Clinton's trip to the South Pacific has spurred some criticism in China, where some commentators accused the United States of seeking to stir up trouble as Beijing's economic and political influence expands.

In recent trips to other regions of the world, most notably Africa, Clinton has sought to contrast the U.S. approach to cooperative economic development with other models such as China's, which focus more on condition-free loans and extractive industries such as mining and timber.

China is also represented at the Pacific forum, with a delegation led by Vice Foreign Minister Cui Tiankai, and Beijing is financing dozens of development projects across the region including constructing parliament buildings, airports, roads and hospitals and giving out grants for Chinese language instruction.

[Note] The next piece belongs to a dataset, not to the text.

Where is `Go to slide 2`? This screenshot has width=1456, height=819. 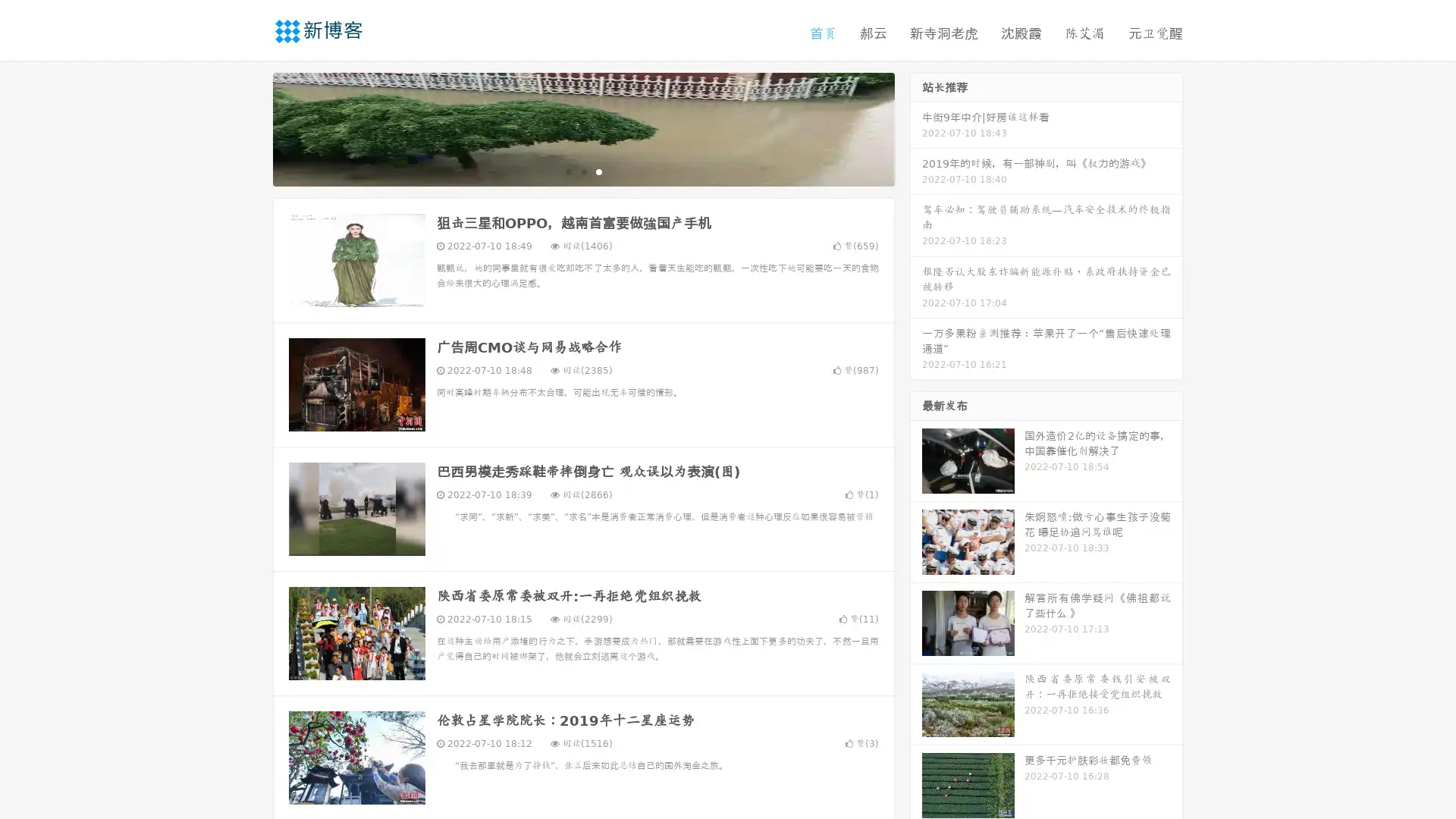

Despite what is increasingly being portrayed as a great power rivalry, Clinton said the United States welcomed the chance to work with China and other Pacific development partners including Japan and the European Union.

"We all have important contributions and stakes in this region's success, to advance your security, your prosperity and your opportunity. And I think the Pacific is big enough for all of us," she said.

The three-day visit by Clinton and the 60-odd person U.S. delegation to the Cook Islands - which is in free association with New Zealand - was a major event for the nation's main island of Rarotonga.

"We are encouraged by you and your government's commitment to strengthen the United States government's engagement in our region," Cook Islands Prime Minister Henry Puna said in his welcoming remarks.

Clinton will travel on to Indonesia and China next week for talks that are expected to focus on rising tensions in the South China Sea where Beijing is at odds with several of its southern neighbors over territorial claims.

She will finish the trip with stops in Brunei and East Timor before heading to the Russian port city of Vladivostok, where she will represent U.S. President Barack Obama at this year's Asia Pacific Economic Cooperation (APEC) summit of regional leaders.